Bifurcation analysis, linear stability study, and direct numerical simulations of the
dynamics of a two-dimensional, incompressible, and laminar flow in a symmetric long
channel with a sudden expansion with right angles and with an expansion ratio D/d
(d is the width of the channel inlet section and D is the width of the outlet section)
are presented. The bifurcation analysis of the steady flow equations concentrates on
the flow states around a critical Reynolds number Rec(D/d)
where asymmetric states appear in addition to the basic symmetric states when
Re [ges ] Rec(D/d). The bifurcation
of asymmetric states at Rec has a pitchfork nature and the asymmetric perturbation
grows like √Re − Rec(D/d). The
stability analysis is based on the linearized equations of motion for the
evolution of infinitesimal two-dimensional disturbances imposed
on the steady symmetric as well as asymmetric states. A neutrally stable asymmetric
mode of disturbance exists at Rec(D/d)
for both the symmetric and the asymmetric equilibrium states. Using asymptotic methods, it is demonstrated that when
Re < Rec(D/d)
the symmetric states have an asymptotically stable mode of disturbance.

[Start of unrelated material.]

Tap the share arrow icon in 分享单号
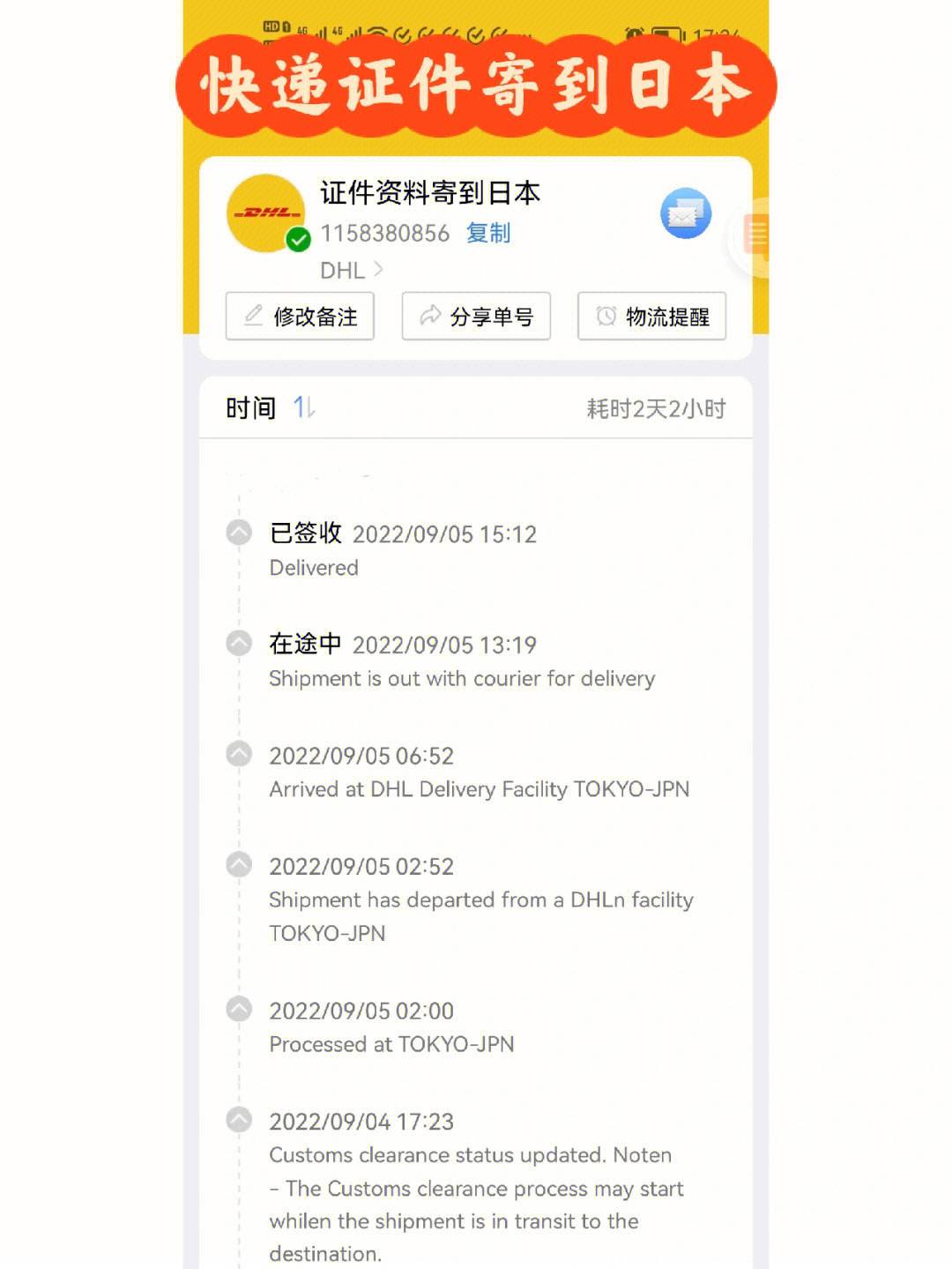Screen dimensions: 952x1269 pyautogui.click(x=429, y=316)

However, when Re > Rec(D/d),
the symmetric states are unstable to this mode of asymmetric disturbance. It is also shown that when
Re > Rec(D/d) the asymmetric
states have an asymptotically stable mode of disturbance. The direct numerical
simulations are guided by the theoretical approach. In order to improve the numerical
simulations, a matching with the asymptotic solution of Moffatt (1964) in the regions
around the expansion corners is also included. The dynamics of both small- and large-amplitude disturbances in the flow is described and the transition from symmetric to
asymmetric states is demonstrated. The simulations clarify the relationship between
the linear stability results and the time-asymptotic behaviour of the flow. The current
analyses provide a theoretical foundation for previous experimental and numerical
results and shed more light on the transition from symmetric to asymmetric states of
a viscous flow in an expanding channel. It is an evolution from a symmetric state,
which loses its stability when the Reynolds number of the incoming flow is above
Rec(D/d), to a stable asymmetric
equilibrium state. The loss of stability is a result of
the interaction between the effects of viscous dissipation, the downstream convection
of perturbations by the base symmetric flow, and the upstream convection induced
by two-dimensional asymmetric disturbances.